Page 1 of 1
Reading pipe delimited; but some columns missing
Posted: Fri Oct 04, 2013 2:57 am
by karumudi7
Hi,
I have a pipe delimited file with 3 columns. But for some records at the end there are some missing fields and pipes (delimiter) is also not availble.
How can I read that file without losing any records!
Sample File:
Code: Select all
Name|Email|Country
ABC|abc@gmail.com|USA
DEF|
GHXY||INDIA
Here the problem is with second record, while reading the file I am getting only 2 records. Second one is rejected with error "Email" column not found...
Need to load these 3 records into the table, if data is not available NULL will be loaded for the purticular column.
Thanks!
Posted: Fri Oct 04, 2013 3:28 am
by ArndW
This was easier in Server, but there should be a way to do this in parallel jobs. Is this sequential file defined with variable field/record length and with a <cr><lf> or <lf> line terminator?

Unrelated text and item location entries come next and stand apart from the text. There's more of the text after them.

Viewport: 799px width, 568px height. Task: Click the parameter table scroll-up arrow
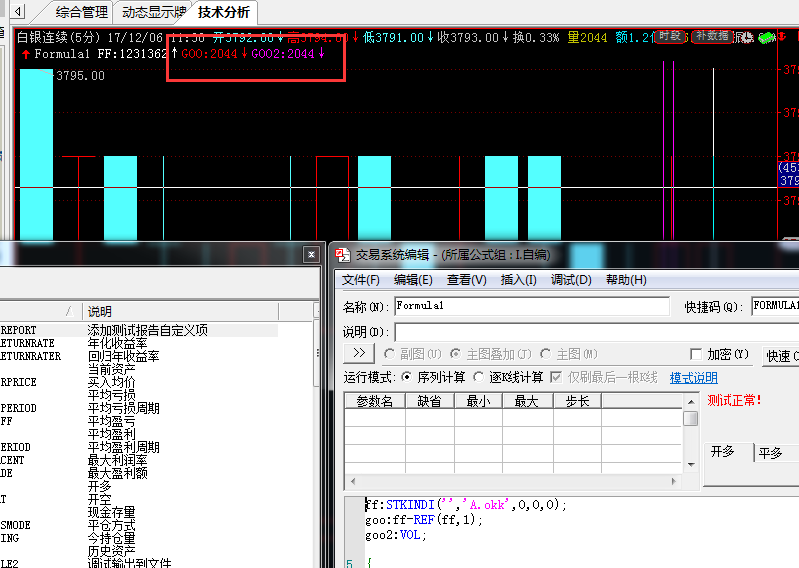[x=691, y=400]
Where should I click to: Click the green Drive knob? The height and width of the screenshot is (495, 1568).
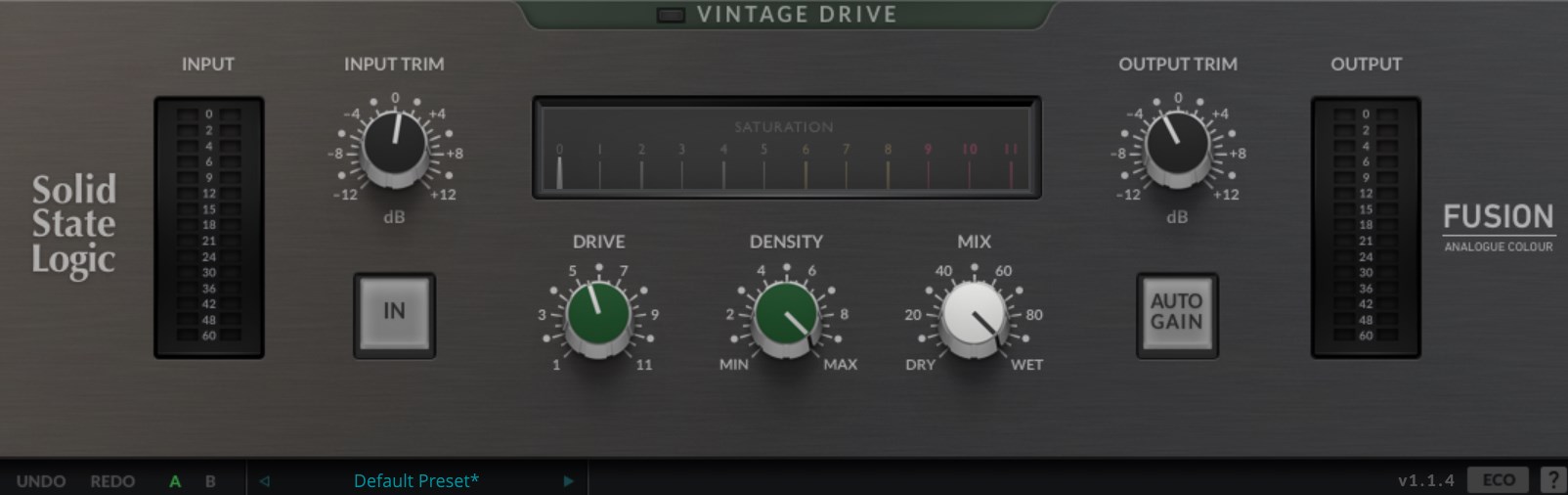point(597,315)
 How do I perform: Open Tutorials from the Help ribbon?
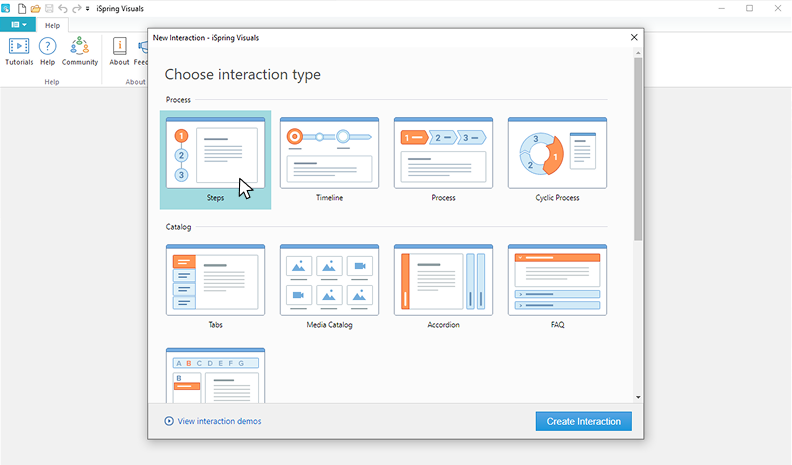point(19,51)
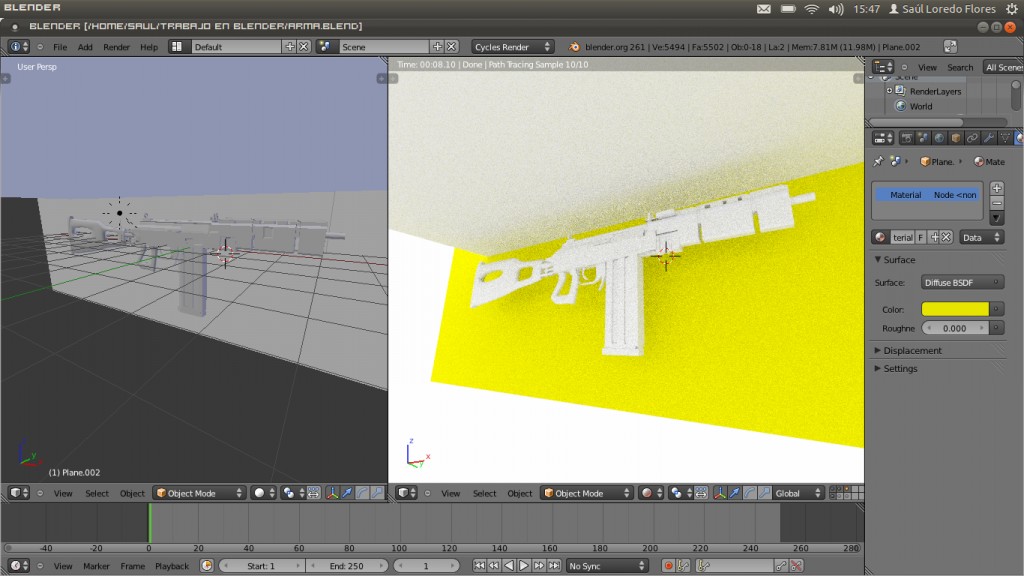The image size is (1024, 576).
Task: Unlink the material using the X button
Action: [x=945, y=237]
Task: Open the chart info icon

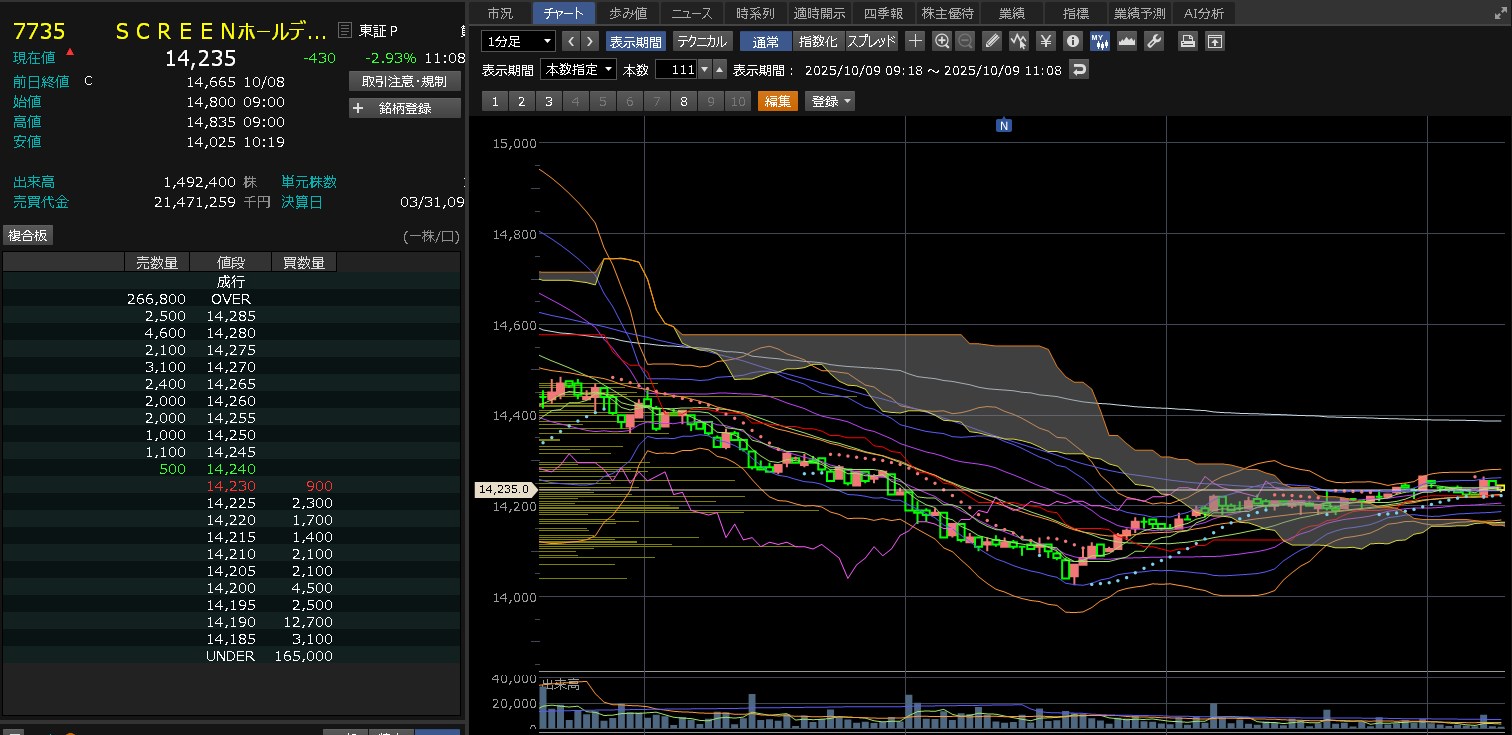Action: (1073, 41)
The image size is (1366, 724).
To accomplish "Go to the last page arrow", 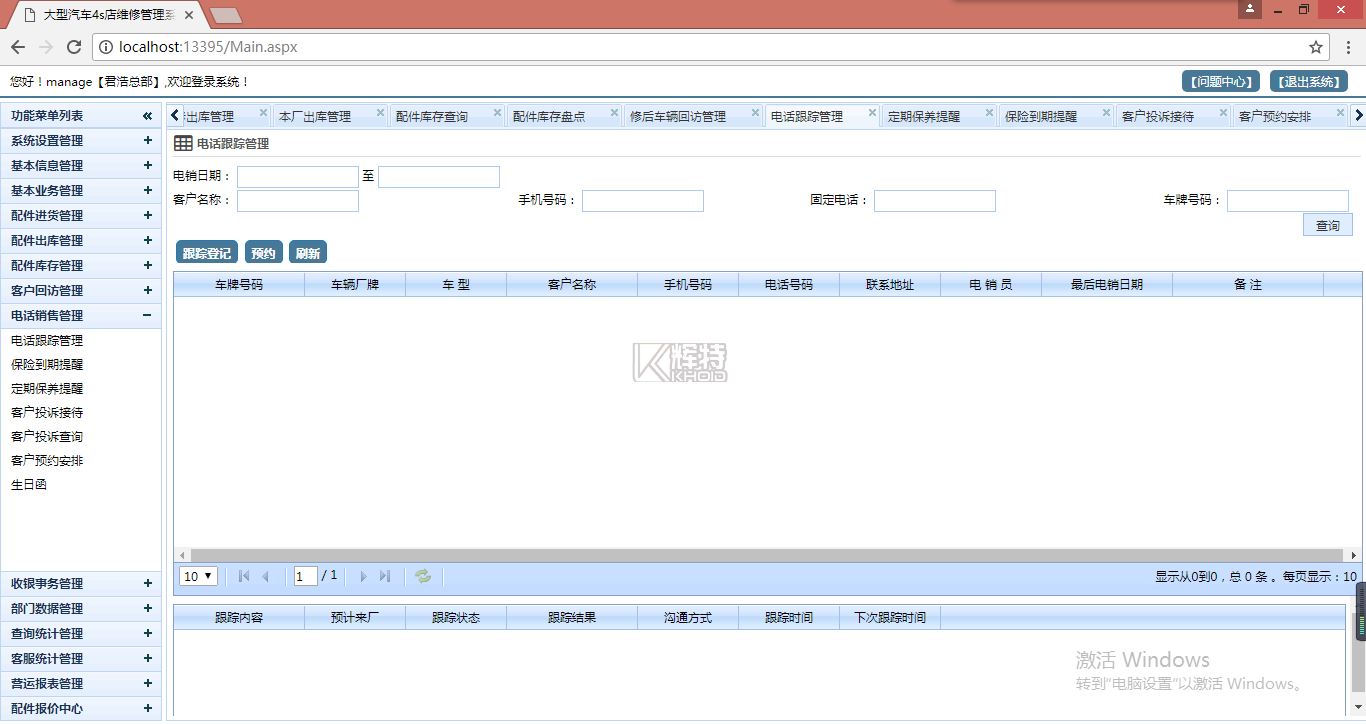I will coord(385,576).
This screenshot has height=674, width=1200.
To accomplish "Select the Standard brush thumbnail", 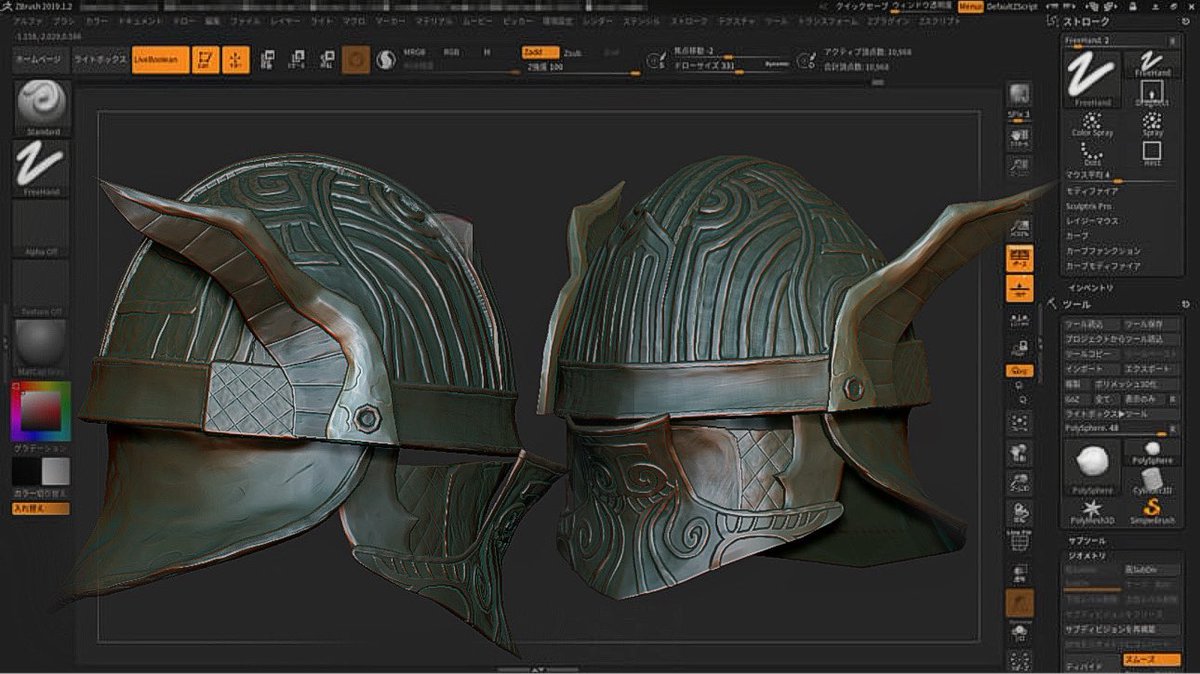I will pyautogui.click(x=42, y=103).
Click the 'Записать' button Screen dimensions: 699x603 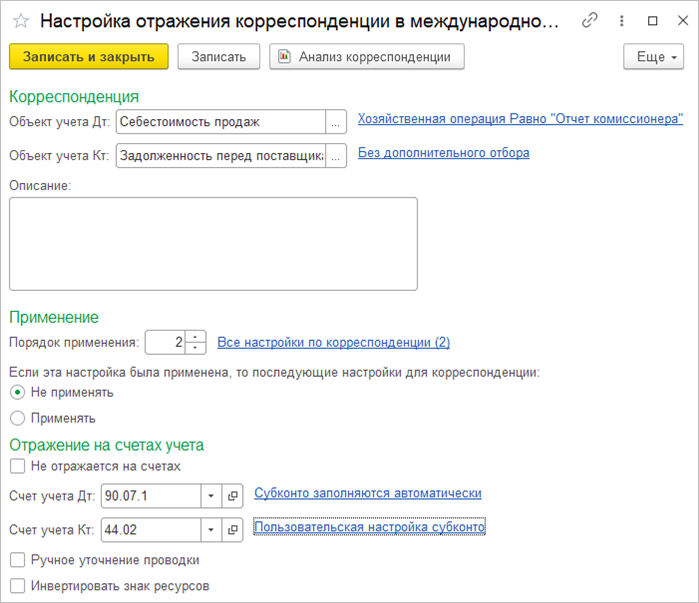click(219, 57)
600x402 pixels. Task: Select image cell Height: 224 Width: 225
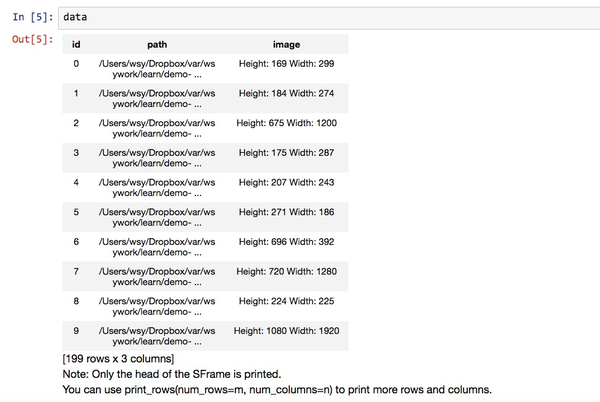[286, 301]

Posted: Fri Oct 04, 2013 3:41 am
by ArndW
I experimented a bit and while there is no equivalent to the server "missing columns" mode, you can put in the following filter condition:
Code: Select all
awk 'BEGIN {FS = OFS = "|"} {$3 = $3; print}'
This will pad each input line to make exactly 3 pipe delimited fields; then you need to handle the empty strings appropriately in your job.
Posted: Fri Oct 04, 2013 4:05 am
by karumudi7
ArndW wrote:I experimented a bit and while there is no equivalent to the server "missing columns" mode, you can put in the following filter condition:
Code: Select all
awk 'BEGIN {FS = OFS = "|"} ...[/quote]
Unable to read, Premium content. :(
Posted: Fri Oct 04, 2013 4:37 am
by arunkumarmm
Never mind about your column delimiter. Read the whole record as one single column and split it up inside the transformer using field.
Posted: Fri Oct 04, 2013 5:15 am
by ray.wurlod
Use a server Sequential File stage in a server Shared Container and make use of its excellent missing columns functionality.
Or, if it's a small to medium sized file, use a server job entirely.
Posted: Sun Oct 06, 2013 10:17 am
by rsomiset
Did you try to read the whole record as 1 single column in source stage and then split using Field function in a transformer stage using delimiter(pipe in this case)?